▶ Dataset entries
■ ■ ■ ■

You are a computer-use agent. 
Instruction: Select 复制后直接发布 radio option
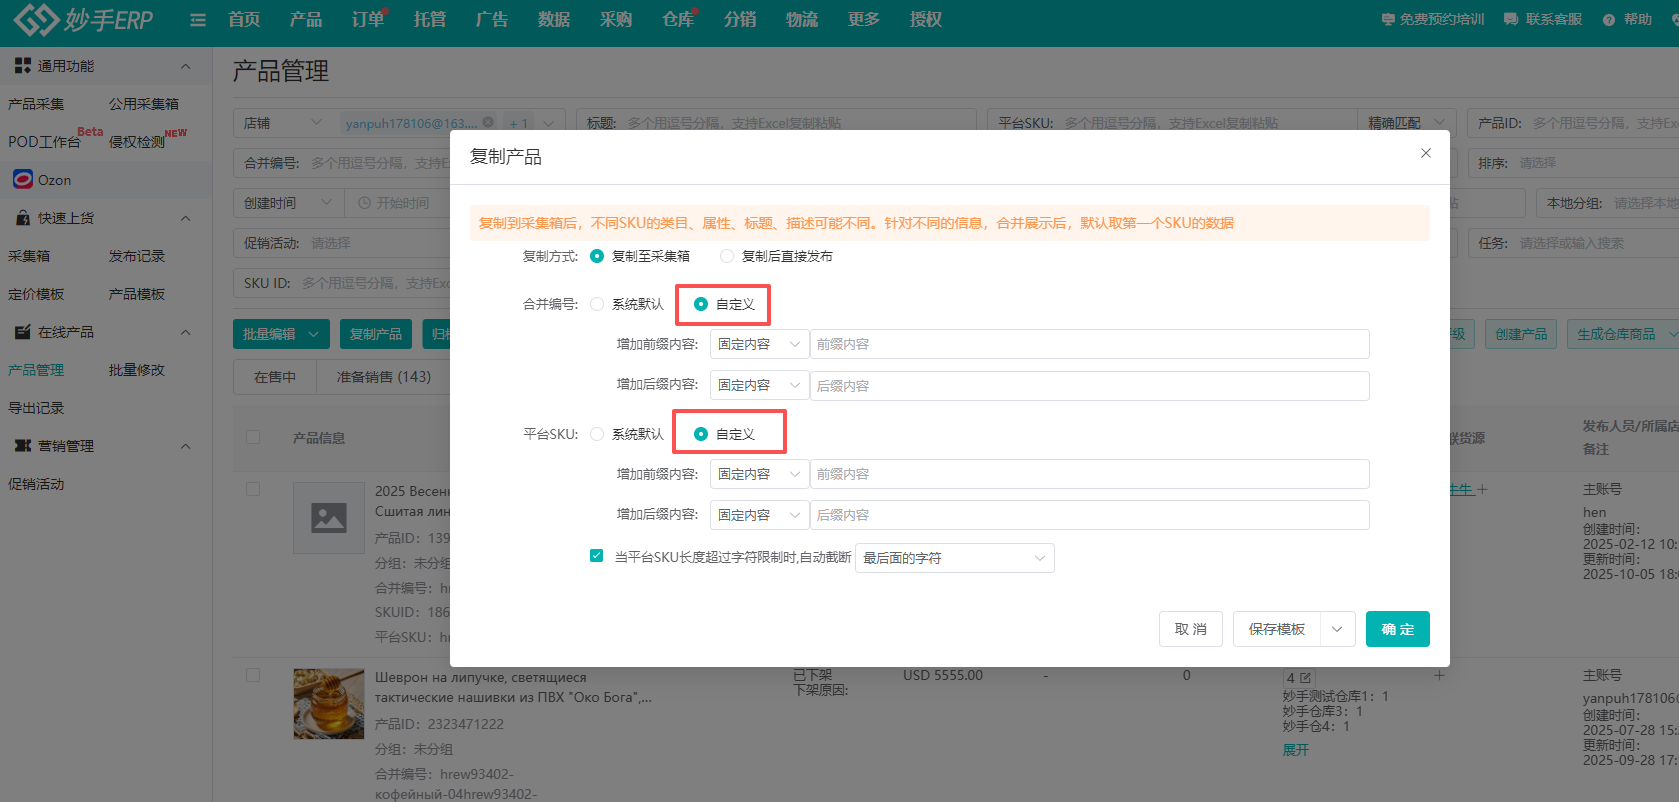point(727,256)
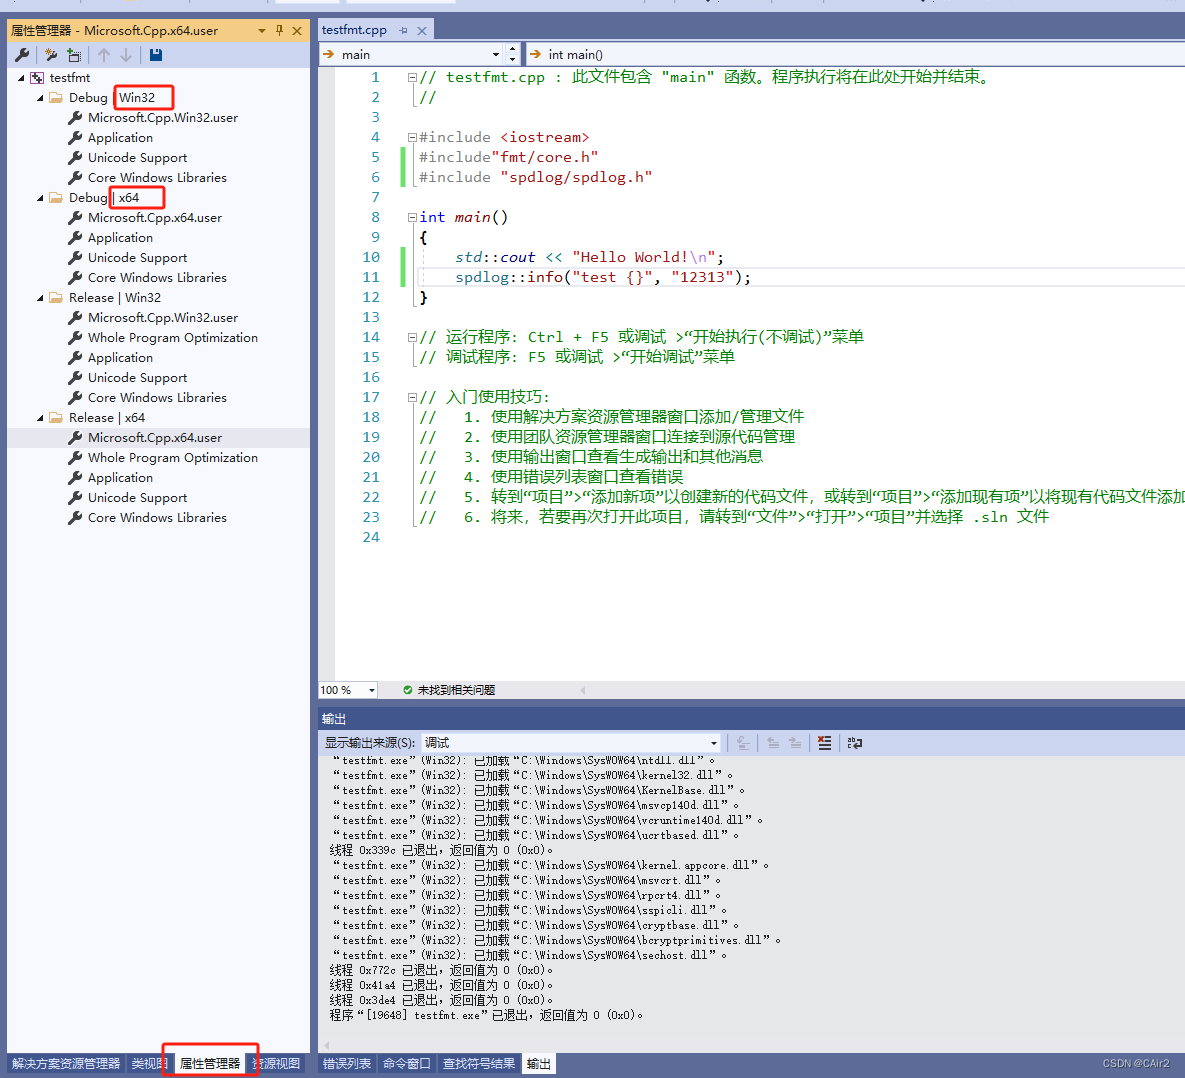Unpin the Property Manager panel
The height and width of the screenshot is (1078, 1185).
click(x=280, y=30)
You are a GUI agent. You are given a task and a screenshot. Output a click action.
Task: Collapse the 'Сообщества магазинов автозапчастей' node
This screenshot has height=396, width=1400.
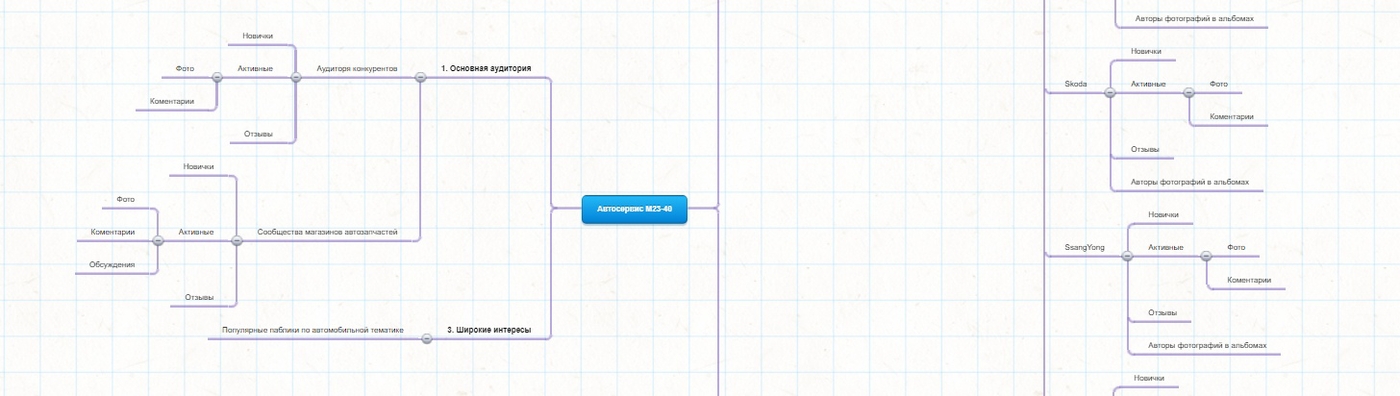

■ ■ ■ ■

▶ What you have to do
Strip the images and reproduce the remaining records precisely.

▶ Expected output
You are a computer-use agent. 
Instruction: Select 复制后直接发布 radio option
point(727,256)
Unpin the Property Manager panel
The height and width of the screenshot is (1078, 1185).
click(x=280, y=30)
You are a GUI agent. You are given a task and a screenshot. Output a click action.
Task: Collapse the 'Сообщества магазинов автозапчастей' node
This screenshot has height=396, width=1400.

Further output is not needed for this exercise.